ASSIGNMENT: Your task is to return all of the records exactly, minus any images.

INPUT MATERIAL:
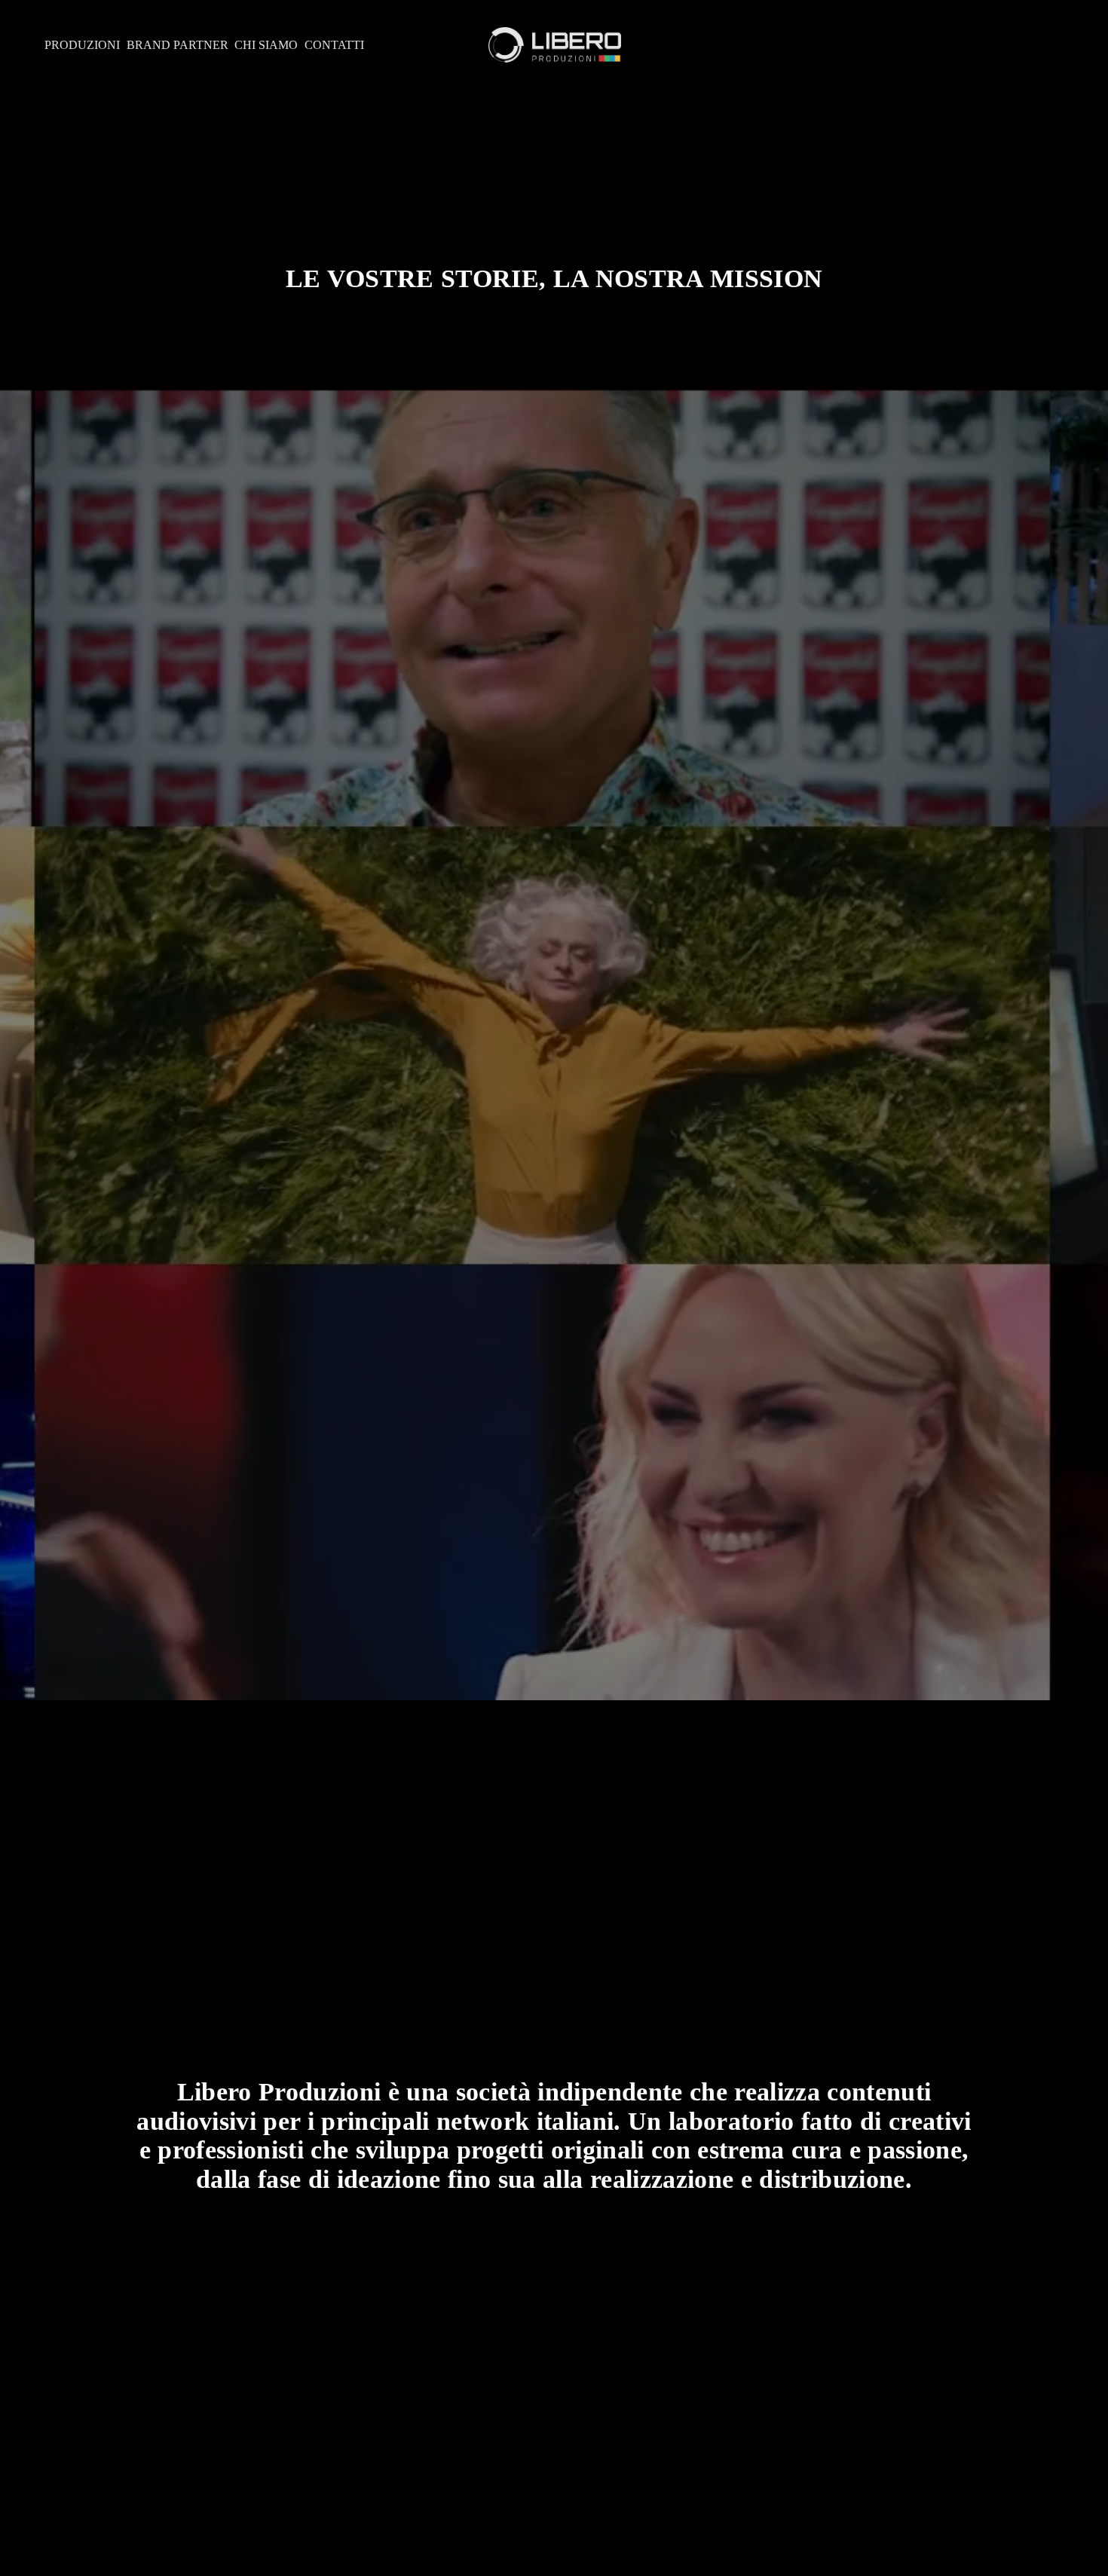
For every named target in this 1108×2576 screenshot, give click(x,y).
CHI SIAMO (266, 44)
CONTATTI (334, 44)
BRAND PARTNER (177, 44)
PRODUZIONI (82, 44)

RESPONSE FOR THIS EXERCISE:
For every named target in this 1108×2576 screenshot, give click(x,y).
CHI SIAMO (266, 44)
CONTATTI (334, 44)
BRAND PARTNER (177, 44)
PRODUZIONI (82, 44)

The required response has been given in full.